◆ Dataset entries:
_ _ _ _

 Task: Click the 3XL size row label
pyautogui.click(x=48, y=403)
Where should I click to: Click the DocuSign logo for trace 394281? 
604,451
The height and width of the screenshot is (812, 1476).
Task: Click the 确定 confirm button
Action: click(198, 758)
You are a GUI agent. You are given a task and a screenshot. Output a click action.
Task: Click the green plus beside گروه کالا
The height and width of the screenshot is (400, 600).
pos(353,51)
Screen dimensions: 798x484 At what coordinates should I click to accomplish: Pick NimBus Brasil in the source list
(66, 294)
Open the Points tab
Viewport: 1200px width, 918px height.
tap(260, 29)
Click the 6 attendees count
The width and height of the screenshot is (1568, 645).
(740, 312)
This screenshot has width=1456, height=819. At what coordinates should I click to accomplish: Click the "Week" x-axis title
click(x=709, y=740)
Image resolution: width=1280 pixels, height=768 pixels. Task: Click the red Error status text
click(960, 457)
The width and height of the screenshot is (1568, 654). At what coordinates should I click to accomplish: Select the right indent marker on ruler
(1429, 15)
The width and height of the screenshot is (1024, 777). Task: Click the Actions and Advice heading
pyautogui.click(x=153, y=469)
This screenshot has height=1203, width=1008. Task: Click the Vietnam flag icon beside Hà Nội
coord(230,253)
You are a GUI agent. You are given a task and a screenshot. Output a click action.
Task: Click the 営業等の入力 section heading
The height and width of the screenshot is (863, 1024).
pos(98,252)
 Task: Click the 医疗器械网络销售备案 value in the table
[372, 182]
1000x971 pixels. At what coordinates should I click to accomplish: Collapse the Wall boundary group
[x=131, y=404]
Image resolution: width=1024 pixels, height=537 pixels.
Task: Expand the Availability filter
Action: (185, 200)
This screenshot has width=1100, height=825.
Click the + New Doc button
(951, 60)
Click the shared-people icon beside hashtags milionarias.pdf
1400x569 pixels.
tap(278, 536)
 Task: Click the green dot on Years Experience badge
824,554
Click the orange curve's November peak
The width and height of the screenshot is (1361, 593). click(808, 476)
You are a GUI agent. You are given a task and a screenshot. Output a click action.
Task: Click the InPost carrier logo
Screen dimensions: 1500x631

_ _ _ _

◆ EXERCISE:
Exactly reproduce the lines of the entries above, from the one containing "The width and height of the screenshot is (1568, 654)." to the very last, and no others.

◆ ANSWER SECTION:
The width and height of the screenshot is (1568, 654). At what coordinates should I click to accomplish: Select the right indent marker on ruler
(1429, 15)
The width and height of the screenshot is (1024, 777). Task: Click the Actions and Advice heading
pyautogui.click(x=153, y=469)
This screenshot has height=1203, width=1008. Task: Click the Vietnam flag icon beside Hà Nội
coord(230,253)
You are a GUI agent. You are given a task and a screenshot. Output a click action.
Task: Click the 営業等の入力 section heading
The height and width of the screenshot is (863, 1024).
pos(98,252)
 Task: Click the 医疗器械网络销售备案 value in the table
[372, 182]
1000x971 pixels. At what coordinates should I click to accomplish: Collapse the Wall boundary group
[x=131, y=404]
Image resolution: width=1024 pixels, height=537 pixels.
Task: Expand the Availability filter
Action: (185, 200)
This screenshot has width=1100, height=825.
Click the + New Doc button
(951, 60)
Click the shared-people icon beside hashtags milionarias.pdf
1400x569 pixels.
tap(278, 536)
 Task: Click the green dot on Years Experience badge
824,554
Click the orange curve's November peak
The width and height of the screenshot is (1361, 593). click(808, 476)
You are a GUI agent. You are given a task and a screenshot. Output a click action.
Task: Click the InPost carrier logo
Screen dimensions: 1500x631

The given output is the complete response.